The interception Cousins threw to safety Malcolm Jenkins came on a bad read identifying Paul as his best receiver. But the tight end was pretty well bracketed by the strength of the coverage.

It didn't help that Paul clearly wasn't expecting the ball to come his way. A similar problem blighted the offense when Cousins missed three throws on Washington's final drive.

Cousins missed some throws he should have made during the fourth quarter in Philadelphia.
Cousins missed some throws he should have made during the fourth quarter in Philadelphia.Rob Carr/Getty Images

Mike Wise of The Washington Post chided Cousins for his second-half effort as proof that there remains ample room for improvement:

As early returns go, the only real takeaway from a scintillating Sunday in Philadelphia is Cousins needs to learn how to close if he is to get his first win this season as a starter Thursday night against the Giants.

Look, Cousins did some very good things starting his first genuinely meaningful NFL game in 21 months. He threw some frozen ropes. He hit DeSean Jackson in stride with about the prettiest bomb of the weekend in the third quarter. He didn’t panic when the pocket collapsed, and he missed on just six of his first 25 throws.

But he also didn’t complete 50 percent of his passes in the second half and could not move the ball a single yard when given a gift of a last possession inside Philadelphia territory.

However, these gaffes are not as alarming as they may have initially appeared. They spoke more of receivers and a quarterback not yet fully in tune with one another.

That's understandable considering Cousins is the backup. It's one reason why he favored Roberts and rookie Ryan Grant in Week 2, while practically ignoring Garcon. Those are simply the receivers he's worked with more often.
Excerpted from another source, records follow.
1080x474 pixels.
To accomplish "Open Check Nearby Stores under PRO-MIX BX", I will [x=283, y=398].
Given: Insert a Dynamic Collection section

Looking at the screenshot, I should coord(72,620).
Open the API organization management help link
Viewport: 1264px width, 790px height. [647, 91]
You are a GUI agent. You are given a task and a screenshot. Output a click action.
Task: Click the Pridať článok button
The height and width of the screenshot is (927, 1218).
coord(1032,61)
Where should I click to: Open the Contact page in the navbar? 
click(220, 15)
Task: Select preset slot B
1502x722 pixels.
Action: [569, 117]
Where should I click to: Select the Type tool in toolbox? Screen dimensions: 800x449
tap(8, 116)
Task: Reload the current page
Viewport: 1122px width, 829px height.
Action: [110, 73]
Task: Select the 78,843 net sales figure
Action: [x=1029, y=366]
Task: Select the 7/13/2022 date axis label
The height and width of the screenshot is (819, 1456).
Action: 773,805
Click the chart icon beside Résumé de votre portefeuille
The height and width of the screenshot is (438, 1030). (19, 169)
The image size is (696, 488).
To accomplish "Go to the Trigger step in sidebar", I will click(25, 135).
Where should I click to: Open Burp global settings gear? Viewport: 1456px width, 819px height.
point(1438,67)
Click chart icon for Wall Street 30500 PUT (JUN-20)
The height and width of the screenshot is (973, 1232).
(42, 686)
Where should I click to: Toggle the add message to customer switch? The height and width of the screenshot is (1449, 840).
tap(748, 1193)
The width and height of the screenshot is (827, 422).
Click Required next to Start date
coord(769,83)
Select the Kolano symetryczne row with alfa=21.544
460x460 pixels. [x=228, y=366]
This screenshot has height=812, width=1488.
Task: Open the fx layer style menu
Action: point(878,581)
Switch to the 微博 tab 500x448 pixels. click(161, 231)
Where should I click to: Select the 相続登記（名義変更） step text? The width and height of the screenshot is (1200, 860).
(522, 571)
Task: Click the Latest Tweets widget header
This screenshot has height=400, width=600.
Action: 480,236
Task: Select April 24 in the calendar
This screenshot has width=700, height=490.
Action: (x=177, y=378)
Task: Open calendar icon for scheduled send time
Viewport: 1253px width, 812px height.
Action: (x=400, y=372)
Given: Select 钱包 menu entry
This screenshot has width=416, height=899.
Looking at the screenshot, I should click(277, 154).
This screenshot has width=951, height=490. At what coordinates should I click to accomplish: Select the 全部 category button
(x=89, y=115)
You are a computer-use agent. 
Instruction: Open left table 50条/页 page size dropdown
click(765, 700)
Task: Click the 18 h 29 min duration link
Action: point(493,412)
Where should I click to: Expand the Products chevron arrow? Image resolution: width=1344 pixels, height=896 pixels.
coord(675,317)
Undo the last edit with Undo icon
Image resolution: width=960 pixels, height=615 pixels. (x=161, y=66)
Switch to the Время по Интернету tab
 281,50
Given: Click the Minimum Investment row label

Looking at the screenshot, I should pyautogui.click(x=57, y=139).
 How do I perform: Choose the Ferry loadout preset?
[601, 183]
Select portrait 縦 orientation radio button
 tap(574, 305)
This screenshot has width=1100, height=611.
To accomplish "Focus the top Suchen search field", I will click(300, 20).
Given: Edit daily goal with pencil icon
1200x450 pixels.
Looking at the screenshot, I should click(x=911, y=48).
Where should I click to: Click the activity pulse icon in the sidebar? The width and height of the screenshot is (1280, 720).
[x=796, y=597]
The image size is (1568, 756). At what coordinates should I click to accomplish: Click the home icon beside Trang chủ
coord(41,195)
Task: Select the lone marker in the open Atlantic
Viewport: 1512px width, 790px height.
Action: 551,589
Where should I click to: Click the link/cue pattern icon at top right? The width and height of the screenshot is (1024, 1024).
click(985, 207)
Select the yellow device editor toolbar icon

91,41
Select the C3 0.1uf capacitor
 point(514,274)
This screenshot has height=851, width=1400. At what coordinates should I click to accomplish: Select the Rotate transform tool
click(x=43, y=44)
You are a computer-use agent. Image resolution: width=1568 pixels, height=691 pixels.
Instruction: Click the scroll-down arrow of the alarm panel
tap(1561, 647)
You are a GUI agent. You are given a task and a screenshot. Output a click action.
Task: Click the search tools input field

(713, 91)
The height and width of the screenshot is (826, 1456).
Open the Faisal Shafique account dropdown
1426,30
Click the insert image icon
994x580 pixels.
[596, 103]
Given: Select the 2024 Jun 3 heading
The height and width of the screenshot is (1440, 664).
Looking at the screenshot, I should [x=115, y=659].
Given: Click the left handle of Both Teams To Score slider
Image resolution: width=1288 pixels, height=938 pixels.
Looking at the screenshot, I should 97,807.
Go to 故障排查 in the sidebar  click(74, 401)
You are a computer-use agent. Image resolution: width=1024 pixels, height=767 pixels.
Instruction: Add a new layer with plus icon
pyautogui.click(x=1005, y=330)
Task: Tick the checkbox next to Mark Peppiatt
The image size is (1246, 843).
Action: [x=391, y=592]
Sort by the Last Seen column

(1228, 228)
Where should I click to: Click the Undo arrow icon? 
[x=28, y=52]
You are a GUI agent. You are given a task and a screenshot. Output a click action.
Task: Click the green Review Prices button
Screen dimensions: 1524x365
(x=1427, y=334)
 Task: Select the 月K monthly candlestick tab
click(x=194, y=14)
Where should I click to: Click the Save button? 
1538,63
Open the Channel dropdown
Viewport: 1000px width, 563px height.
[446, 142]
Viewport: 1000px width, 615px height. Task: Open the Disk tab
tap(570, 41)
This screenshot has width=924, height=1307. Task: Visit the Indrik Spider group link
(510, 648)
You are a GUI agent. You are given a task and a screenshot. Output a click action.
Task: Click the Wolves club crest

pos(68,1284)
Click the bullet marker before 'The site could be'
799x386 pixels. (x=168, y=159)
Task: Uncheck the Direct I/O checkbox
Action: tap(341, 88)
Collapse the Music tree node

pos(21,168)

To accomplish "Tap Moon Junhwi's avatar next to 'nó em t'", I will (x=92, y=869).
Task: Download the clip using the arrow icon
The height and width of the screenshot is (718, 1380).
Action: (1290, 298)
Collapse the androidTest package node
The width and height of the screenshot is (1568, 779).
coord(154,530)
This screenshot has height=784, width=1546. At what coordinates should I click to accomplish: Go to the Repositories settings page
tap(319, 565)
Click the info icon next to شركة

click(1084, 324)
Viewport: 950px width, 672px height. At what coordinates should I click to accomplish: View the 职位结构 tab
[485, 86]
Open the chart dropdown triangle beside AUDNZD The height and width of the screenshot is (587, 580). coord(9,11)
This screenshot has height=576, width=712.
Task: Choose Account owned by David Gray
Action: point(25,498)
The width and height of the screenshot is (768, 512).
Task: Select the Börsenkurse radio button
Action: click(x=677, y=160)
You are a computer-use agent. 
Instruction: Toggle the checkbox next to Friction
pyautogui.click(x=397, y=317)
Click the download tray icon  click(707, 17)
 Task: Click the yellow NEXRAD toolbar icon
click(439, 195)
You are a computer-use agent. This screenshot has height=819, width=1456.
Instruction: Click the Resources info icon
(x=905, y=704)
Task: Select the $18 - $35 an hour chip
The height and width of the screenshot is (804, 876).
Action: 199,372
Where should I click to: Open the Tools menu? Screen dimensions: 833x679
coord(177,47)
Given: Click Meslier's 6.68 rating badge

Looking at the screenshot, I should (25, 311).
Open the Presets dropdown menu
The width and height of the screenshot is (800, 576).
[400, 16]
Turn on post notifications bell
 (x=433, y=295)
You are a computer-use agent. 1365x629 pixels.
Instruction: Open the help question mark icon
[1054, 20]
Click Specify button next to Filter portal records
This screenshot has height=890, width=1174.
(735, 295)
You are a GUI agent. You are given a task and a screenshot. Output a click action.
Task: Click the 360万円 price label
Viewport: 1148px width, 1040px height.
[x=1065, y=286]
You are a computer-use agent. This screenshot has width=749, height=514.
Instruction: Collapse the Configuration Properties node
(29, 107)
A greater rapport will come given time. Cousins has earned that time, regardless of when Griffin is ready to come back. He could return in five or six weeks, per NFL Media Insider Ian Rapoport (h/t NFL.com writer Gregg Rosenthal).

But throwing Griffin back into the fray around Week 10 would just keep this team bogged down in transition. The wins and losses will be directly tied to Griffin's health. Progress on the field will have to wait until he makes progress with the playbook.

But the Redskins can win now with Cousins under center. The franchise has to let that possibility play out, even if it means making some very tough decisions regarding its supposed poster-boy quarterback.

Frankly, those decisions are what the next offseason is for. For now, Gruden has the quarterback he needs to run the offense he wants.

Barring a disastrous record by the time Griffin is healthy, which won't happen if the team stays patient with its backup, this has to be Cousins' team for 2014.

All current statistics via NFL.com. All historical statistics via Pro Football Reference.